Monday, September 29, 2008

Quiet Confidence

So I've noticed this shift recently. I wrote about this previously, about feeling like being in a current and always trying to fight against it. Now that I've stopped fighting the current and started to go with it, everything in my life is dramatically changing, and for the better. It's like this. Previously, I'd read something, understand the concept, appreciate the inherent beauty of it, and then try to change my life to be more like it. But the problem with this approach is that you are constantly trying to be like someone else. That doesn't work though because you can only be you.

I want to say, it's like I've accepted who I am instead of fighting it. Now when I read something inspiring, it's more like I incorporate it into my philosophy, or see how it applies to what I am doing, but it doesn't change my core goals. Instead of trying to do what seems to be successful for someone else, I just apply the new knowledge towards what I am working towards already, what is important to me. I'm not going to be happy even if I'm successful accomplishing someone else's goals, I'm only going to be happy being successful in being me and accomplishing my goals.

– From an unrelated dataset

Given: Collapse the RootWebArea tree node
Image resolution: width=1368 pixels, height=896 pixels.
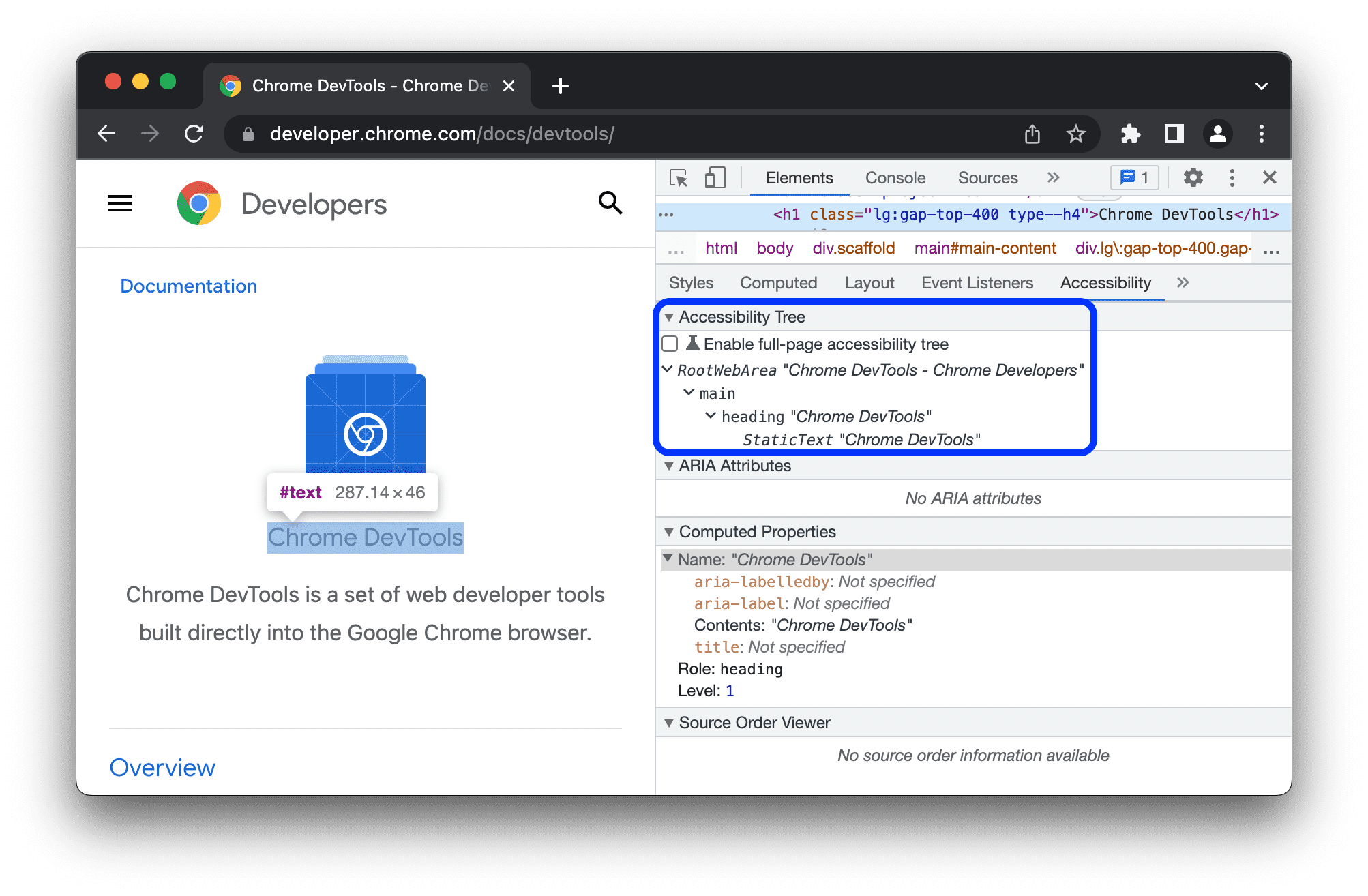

Sadly, the more I write about this the more it seems like obvious common sense, but I say again, it's not so obvious when you're too close to the action.

The result though is that I'm developing this quiet confidence. This greater understanding of who I am, what unique gifts and talents I have, and how I can develop them and use them to benefit a greater and greater number of people. Growing up, I always felt like I had to be someone else in order to do something people would see as valuable. Like I had to be a engineering type major in order to end up successful or be paid well. But now I'm starting to see the truth in that being a person of value, who has developed their natural strengths and used them to do something in a successful way is always going to be valuable to someone. The better I develop, the more value I'll have.

Previously, all my actions were reactionary, or almost in desperation. I was uncertain of who I was, so I'd be the person I thought other people wanted me to be instead of being true to myself. Now, I'm more honest with myself and what is important to me. Now I have a core philosophy that governs my actions, helps me to see what choice is correct for me regardless of the situation or person I'm dealing with at the time. It's like with the Catholic church, any new issue that comes up, they already have a position on it based on their core belief structure. I know what I believe to be true, and I act accordingly. I had this to some degree before, but before there was always this fear like what I believed was wrong or unacceptable, like everyone had to agree with it or if they didn't something I was doing was wrong. But now I understand that I have to do what works for me, based off of what I want and what I believe to be true, otherwise I'll never be confident in my actions. Now I follow what comes naturally because I have more trust in my own decision making.

In part I have to thank Steve Pavlina for this. Reading his book and writings has gone a long way in giving me a proof of example as to how being yourself is rewarded by the world. I'm a little sadden though, because in this move he's made to a pure raw diet, he seems to have made a shift that's made it harder to relate to him. It seems to be very good for him, but it's not something either I'm ready for or that I'm considering in my own life at this time, so I feel like we're falling more and more out of sync. I truly hope that this is not the case and that he'll keep writing in a way that I can continue to grow from, but as of now I'm worried based off some of his most recent posts.